Большая гостиная в нежно-бирюзовых тонах была любимым местом в доме. Возле двух высоких окон стояло белое фортепиано, за которым играла мать. Катерина Муратовна еще сохранила удивительную красоту, с годами несколько увянувшую, но читавшуюся в мягких чертах ее луноподобного лица. Сидя с прямой спиной, она перебирала клавиши, с любовью оглядывая собравшихся детей. От того, что все были здесь, под ее крылом, а дом снова наполнился звуками и радостным смехом, глаза ее светились от счастья.

Саша вошла, тихонько прикрыв за собой дверь, смутившись, когда все взгляды обратились к ней. Она еле заметно присела, эта привычка осталась еще с института, и торопливо подошла к матери. Села на банкетку и уткнулась лицом в ее колени.

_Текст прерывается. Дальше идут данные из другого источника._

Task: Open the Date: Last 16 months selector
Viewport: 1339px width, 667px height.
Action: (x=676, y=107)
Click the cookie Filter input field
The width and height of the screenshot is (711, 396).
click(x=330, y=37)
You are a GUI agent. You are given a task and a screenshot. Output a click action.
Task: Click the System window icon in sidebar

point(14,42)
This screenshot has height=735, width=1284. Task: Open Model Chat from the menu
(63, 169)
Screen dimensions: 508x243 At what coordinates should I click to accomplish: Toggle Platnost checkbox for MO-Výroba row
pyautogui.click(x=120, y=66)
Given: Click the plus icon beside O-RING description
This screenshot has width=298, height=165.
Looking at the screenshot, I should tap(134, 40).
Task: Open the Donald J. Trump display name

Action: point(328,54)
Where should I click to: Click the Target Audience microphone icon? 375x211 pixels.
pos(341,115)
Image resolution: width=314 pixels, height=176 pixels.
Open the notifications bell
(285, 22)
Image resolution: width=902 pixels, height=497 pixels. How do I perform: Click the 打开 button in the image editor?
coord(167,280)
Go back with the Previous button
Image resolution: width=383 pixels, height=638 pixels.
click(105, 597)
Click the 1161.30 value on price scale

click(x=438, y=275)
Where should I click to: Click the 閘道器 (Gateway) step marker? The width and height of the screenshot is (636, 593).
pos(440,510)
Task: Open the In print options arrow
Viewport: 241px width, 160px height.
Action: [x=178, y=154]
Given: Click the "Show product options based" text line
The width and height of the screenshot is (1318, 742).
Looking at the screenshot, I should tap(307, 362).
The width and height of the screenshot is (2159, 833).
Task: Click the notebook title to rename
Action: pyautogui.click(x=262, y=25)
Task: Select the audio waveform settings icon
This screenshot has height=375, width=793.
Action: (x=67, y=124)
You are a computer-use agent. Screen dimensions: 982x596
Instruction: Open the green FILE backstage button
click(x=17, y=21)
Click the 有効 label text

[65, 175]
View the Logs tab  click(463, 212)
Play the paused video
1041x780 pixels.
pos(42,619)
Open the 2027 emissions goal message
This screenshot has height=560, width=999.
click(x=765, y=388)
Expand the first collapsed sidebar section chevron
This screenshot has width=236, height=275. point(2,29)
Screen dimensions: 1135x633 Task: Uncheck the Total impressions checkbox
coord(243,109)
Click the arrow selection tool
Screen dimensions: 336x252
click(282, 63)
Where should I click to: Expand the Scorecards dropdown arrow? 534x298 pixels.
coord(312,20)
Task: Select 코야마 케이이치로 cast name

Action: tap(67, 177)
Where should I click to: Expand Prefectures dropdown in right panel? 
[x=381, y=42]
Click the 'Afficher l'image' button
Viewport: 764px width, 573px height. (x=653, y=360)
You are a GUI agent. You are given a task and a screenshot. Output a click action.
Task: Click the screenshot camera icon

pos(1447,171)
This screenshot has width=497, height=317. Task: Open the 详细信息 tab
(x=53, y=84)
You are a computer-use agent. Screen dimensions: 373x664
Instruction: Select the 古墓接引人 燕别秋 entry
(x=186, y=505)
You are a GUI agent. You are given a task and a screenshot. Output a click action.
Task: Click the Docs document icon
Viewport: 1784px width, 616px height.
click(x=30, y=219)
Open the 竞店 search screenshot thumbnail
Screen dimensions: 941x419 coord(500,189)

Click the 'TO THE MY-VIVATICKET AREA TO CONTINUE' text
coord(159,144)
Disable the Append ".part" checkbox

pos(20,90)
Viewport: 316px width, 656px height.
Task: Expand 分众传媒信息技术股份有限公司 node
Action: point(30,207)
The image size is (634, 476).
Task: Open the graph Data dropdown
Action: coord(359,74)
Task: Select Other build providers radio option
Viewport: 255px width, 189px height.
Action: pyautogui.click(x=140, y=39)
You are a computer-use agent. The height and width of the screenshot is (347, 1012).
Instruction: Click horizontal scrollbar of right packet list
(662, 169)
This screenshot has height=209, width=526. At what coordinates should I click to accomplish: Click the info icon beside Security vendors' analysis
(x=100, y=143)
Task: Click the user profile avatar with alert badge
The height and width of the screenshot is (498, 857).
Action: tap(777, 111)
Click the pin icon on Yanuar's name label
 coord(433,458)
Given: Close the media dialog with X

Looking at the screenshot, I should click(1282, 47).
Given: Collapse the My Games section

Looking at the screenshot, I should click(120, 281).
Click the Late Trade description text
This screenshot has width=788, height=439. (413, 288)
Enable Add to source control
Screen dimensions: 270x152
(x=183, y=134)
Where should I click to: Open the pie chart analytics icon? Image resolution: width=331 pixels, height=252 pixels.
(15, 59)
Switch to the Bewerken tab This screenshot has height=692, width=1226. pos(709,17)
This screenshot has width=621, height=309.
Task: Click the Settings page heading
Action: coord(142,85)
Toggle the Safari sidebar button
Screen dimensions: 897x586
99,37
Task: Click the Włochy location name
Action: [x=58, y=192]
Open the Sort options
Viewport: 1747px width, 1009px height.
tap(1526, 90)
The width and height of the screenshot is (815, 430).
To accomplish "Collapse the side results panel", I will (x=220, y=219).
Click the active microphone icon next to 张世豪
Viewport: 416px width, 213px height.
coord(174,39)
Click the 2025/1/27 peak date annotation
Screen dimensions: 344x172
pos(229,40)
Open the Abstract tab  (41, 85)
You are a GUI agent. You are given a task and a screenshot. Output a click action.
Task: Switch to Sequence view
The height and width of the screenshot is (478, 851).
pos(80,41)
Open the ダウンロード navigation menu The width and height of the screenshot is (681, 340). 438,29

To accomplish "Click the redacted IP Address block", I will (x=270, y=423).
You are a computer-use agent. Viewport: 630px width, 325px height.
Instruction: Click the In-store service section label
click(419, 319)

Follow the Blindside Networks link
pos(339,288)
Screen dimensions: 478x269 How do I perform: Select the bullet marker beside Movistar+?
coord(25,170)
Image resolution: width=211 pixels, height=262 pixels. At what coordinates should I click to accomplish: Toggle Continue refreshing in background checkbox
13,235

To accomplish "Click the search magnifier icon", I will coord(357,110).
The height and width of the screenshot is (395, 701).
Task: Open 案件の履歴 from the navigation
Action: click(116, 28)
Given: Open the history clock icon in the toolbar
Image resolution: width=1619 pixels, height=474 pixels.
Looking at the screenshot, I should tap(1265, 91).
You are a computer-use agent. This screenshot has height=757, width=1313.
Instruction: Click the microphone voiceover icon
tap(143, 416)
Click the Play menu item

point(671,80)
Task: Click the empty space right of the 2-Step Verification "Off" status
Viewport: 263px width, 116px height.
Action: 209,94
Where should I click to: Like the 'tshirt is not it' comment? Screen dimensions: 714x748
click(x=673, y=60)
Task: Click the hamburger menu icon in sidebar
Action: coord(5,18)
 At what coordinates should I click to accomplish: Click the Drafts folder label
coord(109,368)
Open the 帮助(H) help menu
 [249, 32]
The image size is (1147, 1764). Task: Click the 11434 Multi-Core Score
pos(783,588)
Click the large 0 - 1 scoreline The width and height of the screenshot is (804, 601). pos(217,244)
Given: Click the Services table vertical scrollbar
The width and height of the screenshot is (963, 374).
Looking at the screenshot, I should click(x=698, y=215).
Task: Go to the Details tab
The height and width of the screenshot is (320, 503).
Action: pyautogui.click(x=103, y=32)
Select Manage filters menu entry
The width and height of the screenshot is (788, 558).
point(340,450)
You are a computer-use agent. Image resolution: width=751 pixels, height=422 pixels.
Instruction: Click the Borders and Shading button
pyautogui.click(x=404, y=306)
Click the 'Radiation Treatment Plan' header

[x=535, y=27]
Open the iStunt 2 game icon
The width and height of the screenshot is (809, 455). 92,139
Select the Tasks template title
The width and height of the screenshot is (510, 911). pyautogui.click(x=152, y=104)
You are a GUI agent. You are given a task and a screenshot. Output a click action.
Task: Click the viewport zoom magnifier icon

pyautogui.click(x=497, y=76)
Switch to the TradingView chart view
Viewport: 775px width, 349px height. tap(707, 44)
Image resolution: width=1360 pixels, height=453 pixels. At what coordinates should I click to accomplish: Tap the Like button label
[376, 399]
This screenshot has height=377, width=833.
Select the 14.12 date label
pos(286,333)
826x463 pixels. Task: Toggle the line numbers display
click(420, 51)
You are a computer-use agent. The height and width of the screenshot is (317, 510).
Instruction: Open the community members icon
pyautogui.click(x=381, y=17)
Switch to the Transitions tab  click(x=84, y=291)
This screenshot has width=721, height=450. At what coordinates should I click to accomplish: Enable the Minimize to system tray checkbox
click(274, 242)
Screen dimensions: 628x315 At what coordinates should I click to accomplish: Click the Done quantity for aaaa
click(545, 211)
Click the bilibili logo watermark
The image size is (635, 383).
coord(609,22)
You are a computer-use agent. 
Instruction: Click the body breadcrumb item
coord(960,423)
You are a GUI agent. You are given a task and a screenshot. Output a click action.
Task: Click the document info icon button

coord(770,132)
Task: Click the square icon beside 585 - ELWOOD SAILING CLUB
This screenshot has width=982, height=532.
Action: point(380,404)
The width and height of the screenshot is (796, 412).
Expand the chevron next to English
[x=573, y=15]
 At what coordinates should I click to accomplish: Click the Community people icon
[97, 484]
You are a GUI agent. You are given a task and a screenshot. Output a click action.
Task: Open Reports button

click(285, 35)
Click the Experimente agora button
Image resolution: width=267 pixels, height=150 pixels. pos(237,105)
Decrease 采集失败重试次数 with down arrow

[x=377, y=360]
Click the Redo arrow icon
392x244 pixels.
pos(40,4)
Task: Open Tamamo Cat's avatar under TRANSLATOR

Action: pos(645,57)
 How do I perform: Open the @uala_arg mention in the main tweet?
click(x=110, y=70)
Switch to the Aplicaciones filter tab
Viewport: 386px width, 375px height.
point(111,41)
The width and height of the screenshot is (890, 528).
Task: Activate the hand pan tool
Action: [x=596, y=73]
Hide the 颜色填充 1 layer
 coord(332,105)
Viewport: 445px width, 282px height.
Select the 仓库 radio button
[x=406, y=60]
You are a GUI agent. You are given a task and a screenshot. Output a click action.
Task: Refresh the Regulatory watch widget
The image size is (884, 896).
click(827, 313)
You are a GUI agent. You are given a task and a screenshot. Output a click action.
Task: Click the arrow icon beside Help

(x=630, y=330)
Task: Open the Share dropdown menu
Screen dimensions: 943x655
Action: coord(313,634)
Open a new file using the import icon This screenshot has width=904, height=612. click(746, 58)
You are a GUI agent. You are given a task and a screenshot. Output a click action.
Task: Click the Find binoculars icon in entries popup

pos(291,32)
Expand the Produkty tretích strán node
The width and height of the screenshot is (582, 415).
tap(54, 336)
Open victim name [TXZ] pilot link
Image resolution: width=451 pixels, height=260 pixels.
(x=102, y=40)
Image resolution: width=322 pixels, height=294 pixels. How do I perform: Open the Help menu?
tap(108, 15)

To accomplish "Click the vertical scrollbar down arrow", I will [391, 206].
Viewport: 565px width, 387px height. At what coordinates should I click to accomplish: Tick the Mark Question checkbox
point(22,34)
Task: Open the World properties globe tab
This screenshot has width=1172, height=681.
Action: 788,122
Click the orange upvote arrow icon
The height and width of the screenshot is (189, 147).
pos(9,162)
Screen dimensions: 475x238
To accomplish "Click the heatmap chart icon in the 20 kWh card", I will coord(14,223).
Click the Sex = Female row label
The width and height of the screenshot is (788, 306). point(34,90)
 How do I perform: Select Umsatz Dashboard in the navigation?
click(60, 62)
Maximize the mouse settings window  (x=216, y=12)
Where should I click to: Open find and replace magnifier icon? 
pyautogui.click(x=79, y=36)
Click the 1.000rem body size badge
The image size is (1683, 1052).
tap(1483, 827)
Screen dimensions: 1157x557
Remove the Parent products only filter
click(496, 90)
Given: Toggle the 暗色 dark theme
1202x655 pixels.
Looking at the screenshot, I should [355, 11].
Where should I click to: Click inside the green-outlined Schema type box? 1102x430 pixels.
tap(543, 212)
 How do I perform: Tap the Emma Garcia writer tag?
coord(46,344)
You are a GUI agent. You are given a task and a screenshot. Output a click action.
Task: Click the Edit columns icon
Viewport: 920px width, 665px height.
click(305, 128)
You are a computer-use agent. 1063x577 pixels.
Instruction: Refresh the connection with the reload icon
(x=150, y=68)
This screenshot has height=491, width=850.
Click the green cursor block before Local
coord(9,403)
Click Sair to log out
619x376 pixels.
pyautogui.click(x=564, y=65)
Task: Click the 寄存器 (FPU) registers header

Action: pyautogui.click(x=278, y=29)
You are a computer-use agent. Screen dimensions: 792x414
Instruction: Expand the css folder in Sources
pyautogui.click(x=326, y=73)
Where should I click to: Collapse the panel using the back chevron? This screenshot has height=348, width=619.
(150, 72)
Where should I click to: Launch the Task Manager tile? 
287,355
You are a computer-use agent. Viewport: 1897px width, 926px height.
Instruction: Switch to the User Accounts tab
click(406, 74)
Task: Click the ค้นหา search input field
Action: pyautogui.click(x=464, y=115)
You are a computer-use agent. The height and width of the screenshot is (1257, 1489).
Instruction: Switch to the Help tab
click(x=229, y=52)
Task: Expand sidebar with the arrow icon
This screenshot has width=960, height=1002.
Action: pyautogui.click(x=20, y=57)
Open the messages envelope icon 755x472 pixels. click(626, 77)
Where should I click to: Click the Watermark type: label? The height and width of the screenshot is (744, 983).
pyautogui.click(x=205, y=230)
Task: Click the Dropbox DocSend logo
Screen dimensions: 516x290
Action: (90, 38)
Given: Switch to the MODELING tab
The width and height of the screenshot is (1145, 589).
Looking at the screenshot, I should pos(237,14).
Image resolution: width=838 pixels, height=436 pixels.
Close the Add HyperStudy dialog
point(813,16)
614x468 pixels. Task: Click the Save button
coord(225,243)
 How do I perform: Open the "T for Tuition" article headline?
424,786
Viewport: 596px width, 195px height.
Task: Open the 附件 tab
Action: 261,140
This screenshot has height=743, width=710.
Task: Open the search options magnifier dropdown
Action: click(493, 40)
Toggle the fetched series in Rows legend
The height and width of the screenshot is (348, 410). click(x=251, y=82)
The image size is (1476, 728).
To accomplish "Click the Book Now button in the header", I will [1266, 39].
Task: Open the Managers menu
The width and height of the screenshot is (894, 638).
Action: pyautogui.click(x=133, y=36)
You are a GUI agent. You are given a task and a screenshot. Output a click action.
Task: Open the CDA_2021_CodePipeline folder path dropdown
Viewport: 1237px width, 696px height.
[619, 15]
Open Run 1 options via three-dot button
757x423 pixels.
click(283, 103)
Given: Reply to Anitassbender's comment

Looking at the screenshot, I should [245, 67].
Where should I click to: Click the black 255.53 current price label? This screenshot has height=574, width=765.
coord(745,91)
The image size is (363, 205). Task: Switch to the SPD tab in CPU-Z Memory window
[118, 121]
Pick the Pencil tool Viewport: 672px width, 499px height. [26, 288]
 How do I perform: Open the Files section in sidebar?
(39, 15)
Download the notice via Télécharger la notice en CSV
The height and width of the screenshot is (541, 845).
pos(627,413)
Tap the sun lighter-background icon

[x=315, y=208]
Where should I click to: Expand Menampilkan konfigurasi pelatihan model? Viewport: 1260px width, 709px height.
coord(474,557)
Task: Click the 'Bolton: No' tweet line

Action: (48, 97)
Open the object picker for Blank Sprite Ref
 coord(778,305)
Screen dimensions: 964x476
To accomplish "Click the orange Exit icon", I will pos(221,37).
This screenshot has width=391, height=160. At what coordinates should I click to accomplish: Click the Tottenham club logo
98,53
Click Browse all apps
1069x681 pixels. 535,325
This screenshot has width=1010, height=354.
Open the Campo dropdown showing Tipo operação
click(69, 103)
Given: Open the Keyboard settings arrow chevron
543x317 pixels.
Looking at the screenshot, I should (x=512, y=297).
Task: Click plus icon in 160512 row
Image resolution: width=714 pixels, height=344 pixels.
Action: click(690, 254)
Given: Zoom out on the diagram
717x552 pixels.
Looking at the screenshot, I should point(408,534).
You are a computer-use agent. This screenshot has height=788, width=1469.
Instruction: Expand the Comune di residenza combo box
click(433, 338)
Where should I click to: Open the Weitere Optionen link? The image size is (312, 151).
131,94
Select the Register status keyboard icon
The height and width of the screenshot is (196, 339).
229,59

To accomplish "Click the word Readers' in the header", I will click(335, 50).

– Вот и Сашенька, – счастливо сказала Катерина Муратовна, перестав играть. – Наша дикая голубка, целыми днями где-то пропадает, вдали от людей и дома… Все хорошо, милая? – она приподняла Сашино лицо и заглянула в ее глаза.

Как можно было не любить маму? Ее огромные, всегда с такой нежностью глядевшие глаза столько снились Саше в институте. Запах ее духов Персидская сирень был неизменен год от года. Этот запах навсегда слился с образом матери. Саша положила свои руки поверх ее ладоней и улыбнулась.

– Сегодня чудесный день, мама. Все просто замечательно.

С этими словами она выпрямилась, и они принялись играть в четыре руки.

 

На большом диване белой с розовыми цветами обивке сидела Ольга. С любопытством Саша наблюдала за старшей сестрой, ее наряды всегда восхищали. Вот и сейчас Ольга была в модном лиловом платье античного кроя с расшитым подолом. Она полулежала на куче маленьких подушек, обмахивалась ажурным веером и с кокетливой улыбкой смотрела на кружок мужчин в углу гостиной, которые играли в покер. За игральным столом сидели Мурат, Егор Денисович Пурталес, отец, который пару раз строго посмотрел на Сашу, а также поручик, который Саше показался совсем неприятным. Он то и дело бросал взгляды на Ольгу, громко разговаривал и без конца подкручивал свой рыжий ус. Здесь же сидел Алексей – младший из сыновей Кадашевых. Когда он приехал, Саша не знала, видно во время ее отсутствия, но была рада его видеть. Алексею было двадцать два. Длинные волосы, худощавость и бледность выдавали в нем студента столичного университета. Он играл пылко, быстро вспыхивая, если проигрывал, и также быстро вспыхивал, когда удача улыбалась ему. Он был мил, как все юноши, а его искренние эмоции от игры заставляли Мурата трепать его за волосы.

– Не дрейфь, братишка, будет и на нашей улице праздник, – Мурат потрепал брата за длинную челку и насмешливо сказал: – Экий чуб ты, брат, отрастил. В казаки, что ли подался?

– Ни в кого я не подался, – Алеша обиженно одернул голову, – нравится так.

Косыгин усмехнулся и стрельнул взглядом в Ольгу. Та поймала его взгляд и энергично замахала веером, пряча кокетливую улыбку. Это не ускользнуло от внимания Саши. Она встревожено посмотрела на Пурталеса, но старик ничего не замечал.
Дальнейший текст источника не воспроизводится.